For the last two weeks, a member of the Coffman family has dominated political headlines in Colorado, though not the Coffman most people think of. When we last left off with GOP Rep. Mike Coffman of Aurora, he was vowing to repeal Obamacare in the wake of last week’s U.S. Supreme Court ruling, and hurrying to pivot to “jobs and the economy” in response to the court’s ruling in favor of same-sex marriage equality–but still not getting anything like the press his embattled wife was receiving.
Which we fully assume he considers to be a good thing.
Just before the “Coffmangate” blackmail scandal involving Rep. Coffman’s spouse Attorney General Cynthia Coffman broke open in the middle of June, Mike Coffman’s remarks on a radio talk show comparing the Department of Veterans Affairs to the Middle Eastern terrorist group ISIS made the rounds with no small degree of controversy. But since then, we’ve seen very little in the way of earned media for Rep. Coffman beyond those brief statements, regarding either the overbudget Aurora VA hospital has had spent so much time grandstanding on as an election issue, or anything else.
And naturally, he’s had nothing to say about his spouse’s political implosion.
But the world moves on: just today, Mike Coffman’s name was mentioned again as one of the most competitive races in the Mountain West for 2016. Roll Call’s Rothenblog:
Coffman’s decision to seek re-election puts a wrench into Democratic plans to take over his open seat. But that doesn’t mean the party will give him a free pass. President Barack Obama won the 6th by 6 points in 2012 and 9 points in 2008, but Coffman easily dispatched former state Speaker Andrew Romanoff, 52-43 percent, in 2014. State Sen. Morgan Carroll has been mentioned on the Democratic side but the field is still fluid. As far out of reach as this race seems for Democrats, it’s probably the type of district the party has to win in order to get the majority in 2016…
After Andrew Romanoff’s unexpected shellacking at the polls in 2014, the second win for Rep. Coffman over resurgent Democratic opponents since his congressional district was remade into a closely divided battleground in 2011, conventional wisdom might have declared him safe. But the CD-6 electorate in 2014 seems to have almost uniquely punished Romanoff for running an uninspiring centrist campaign, sending him to defeat by a greater margin than overlapping Democratic candidates in other races. In 2012, low-budget underdog challenger Joe Miklosi came far closer to defeating Coffman than Romanoff did, a result that demonstrates the potential in this district for a candidate who can turn out the Democratic vote–or at least not demotivate base Democrats like Romanoff did with his milquetoast “balance the budget” message. And above all, the difference in the electorate between the 2012 presidential elections and last year’s midterms gives Democrats hope that 2016 may be the year Rep. Coffman’s number comes up.

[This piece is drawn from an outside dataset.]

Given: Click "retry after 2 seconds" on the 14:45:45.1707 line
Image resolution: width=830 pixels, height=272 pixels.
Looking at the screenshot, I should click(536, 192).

Bottom line: Mike Coffman has proven a resilient incumbent, able to reinvent himself in dramatic fashion to appeal to a very different electorate than the hard-right conservative voters who originally elected him to Congress. But he has also benefited circumstantially from weak opponents, and a strong “Republican wave” in 2014. A combination of his starkly opposed past positions on the issues, continuing predilection for embarrassing verbal diarrhea like the ISIS/VA crack or his declaration in 2012 that President Barack Obama “is just not an American,” and the growing possibility of the right challenger in the right year, means that no matter how handily he was re-elected in the last election, Rep. Coffman remains vulnerable in the next one.
That perennial vulnerability is why Coffman chose not to run for the U.S. Senate next year, with his negatives potentially attracting much more attention in that marquee statewide race. His best career option, as we long expected he would decide, was to fight to hold CD-6–considered vital to either side’s aspirations for control of Congress.
The problem is, in 2016 Democrats may finally have the right combination of circumstances and human capital to take Coffman out.